Companies put great effort and thought into their hiring process as they search for the best talent, but they often fail to consider what happens once the new employee starts the job. Finding the right candidate is important, but it doesn’t mean much if they don’t stick around. Thus, a sound onboarding process needs to be a priority. Here are some tips to help you keep your new talent using an effective onboarding process.
Open Line of Communication
When employees start a new job, it is easy for them to feel lost, confused, and overwhelmed. They might not yet know exactly what their role is in the company. They end up meeting a lot of new people and it can be stressful. The last thing you want is for them to feel isolated. This is why communication (early and often) is so important. Stay in touch with them throughout the onboarding process and make sure they know who they should direct their questions to. Have lunch or coffee with them and include other team members. Social activities are important because it helps build bonds and allows new employees to assimilate into the team. The hiring manager and other team members should get together with the new hire outside of work, both before they formally start and once they are on board. You want this person to feel like they are joining a new family. If the employee feels like they are disconnected or alone, they’re more likely to be lured back to their former organization where they had connections with their colleagues. You have to make them feel wanted.
Give Them a Head Start
It’s important to meet before they start their first day to make sure everyone is on the same page. Provide them with company collateral and other potential training resource to review before starting. Once on board, the employee needs to know exactly what their role in the company is, what their job requirements are, and what their goals should be. It is also a good idea to set a plan for the first week. First weeks are always stressful. Having a concrete plan will make the first week more manageable. It helps if the plan involves shadowing existing team members. Having a mentor will help the new employee feel more comfortable.

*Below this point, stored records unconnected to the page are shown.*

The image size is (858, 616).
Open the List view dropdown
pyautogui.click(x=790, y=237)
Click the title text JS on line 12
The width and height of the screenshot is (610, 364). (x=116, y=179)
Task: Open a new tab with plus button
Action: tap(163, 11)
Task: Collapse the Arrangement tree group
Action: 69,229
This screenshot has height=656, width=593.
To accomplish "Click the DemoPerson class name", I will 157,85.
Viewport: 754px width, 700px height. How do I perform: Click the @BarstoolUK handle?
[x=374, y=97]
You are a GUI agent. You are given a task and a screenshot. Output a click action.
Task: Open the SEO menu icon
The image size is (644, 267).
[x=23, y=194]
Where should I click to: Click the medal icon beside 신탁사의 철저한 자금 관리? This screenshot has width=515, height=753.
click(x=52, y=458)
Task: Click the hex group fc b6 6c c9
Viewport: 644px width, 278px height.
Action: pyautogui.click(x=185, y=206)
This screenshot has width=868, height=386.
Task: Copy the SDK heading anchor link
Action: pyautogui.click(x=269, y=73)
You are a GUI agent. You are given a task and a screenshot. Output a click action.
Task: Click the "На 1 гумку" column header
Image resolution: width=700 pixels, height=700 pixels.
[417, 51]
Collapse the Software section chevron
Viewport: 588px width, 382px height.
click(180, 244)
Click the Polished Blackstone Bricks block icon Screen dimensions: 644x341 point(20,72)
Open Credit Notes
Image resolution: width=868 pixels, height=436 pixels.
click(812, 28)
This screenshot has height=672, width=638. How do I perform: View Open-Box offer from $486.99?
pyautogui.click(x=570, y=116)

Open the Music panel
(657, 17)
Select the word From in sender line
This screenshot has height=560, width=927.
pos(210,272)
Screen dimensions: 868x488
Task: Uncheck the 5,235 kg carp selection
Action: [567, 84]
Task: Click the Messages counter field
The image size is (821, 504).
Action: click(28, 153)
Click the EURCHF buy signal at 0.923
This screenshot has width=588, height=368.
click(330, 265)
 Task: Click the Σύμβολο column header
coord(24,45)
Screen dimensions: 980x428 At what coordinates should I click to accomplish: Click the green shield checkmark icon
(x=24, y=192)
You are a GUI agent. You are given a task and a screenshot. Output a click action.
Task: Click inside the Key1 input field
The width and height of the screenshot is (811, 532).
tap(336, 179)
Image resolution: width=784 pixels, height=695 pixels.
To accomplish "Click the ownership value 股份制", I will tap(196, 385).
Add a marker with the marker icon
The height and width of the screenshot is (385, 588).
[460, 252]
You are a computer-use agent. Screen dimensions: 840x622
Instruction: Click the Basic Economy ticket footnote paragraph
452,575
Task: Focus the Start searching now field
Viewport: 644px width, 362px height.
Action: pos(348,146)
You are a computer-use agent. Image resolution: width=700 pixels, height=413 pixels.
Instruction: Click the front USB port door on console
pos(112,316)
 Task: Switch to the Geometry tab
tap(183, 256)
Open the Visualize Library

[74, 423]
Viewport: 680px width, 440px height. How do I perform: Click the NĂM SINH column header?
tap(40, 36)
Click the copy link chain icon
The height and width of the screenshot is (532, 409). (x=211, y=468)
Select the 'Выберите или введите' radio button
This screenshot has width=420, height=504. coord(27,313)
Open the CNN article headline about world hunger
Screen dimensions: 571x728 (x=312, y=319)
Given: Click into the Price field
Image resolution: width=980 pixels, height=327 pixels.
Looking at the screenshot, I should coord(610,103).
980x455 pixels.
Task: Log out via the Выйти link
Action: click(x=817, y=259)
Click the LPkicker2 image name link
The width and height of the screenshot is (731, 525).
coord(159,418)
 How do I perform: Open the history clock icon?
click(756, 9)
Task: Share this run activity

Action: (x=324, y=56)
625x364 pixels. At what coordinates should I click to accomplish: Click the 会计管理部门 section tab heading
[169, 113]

You want someone from HR to be prepared with benefits, health insurance information, and employee IDs. It helps to have a conversation about these things, as they can be confusing. They will likely want to know when coverage starts and if there is a waiting period. Have their workspace ready for them on the first day – including a desk and computer. This will help them feel welcomed and give them a place they can make their own on day one. You might have products you need to train them on or skills you need to demonstrate. Get in the field and take a hands-on approach to training. You will show the new employee that you want them there and are invested in seeing them succeed.
If you commit to a solid onboarding plan, you’ll experience better retention. If you can make your new talent feel valued and appreciated, they are going to feel more connected to the company and feel a stronger desire to stay.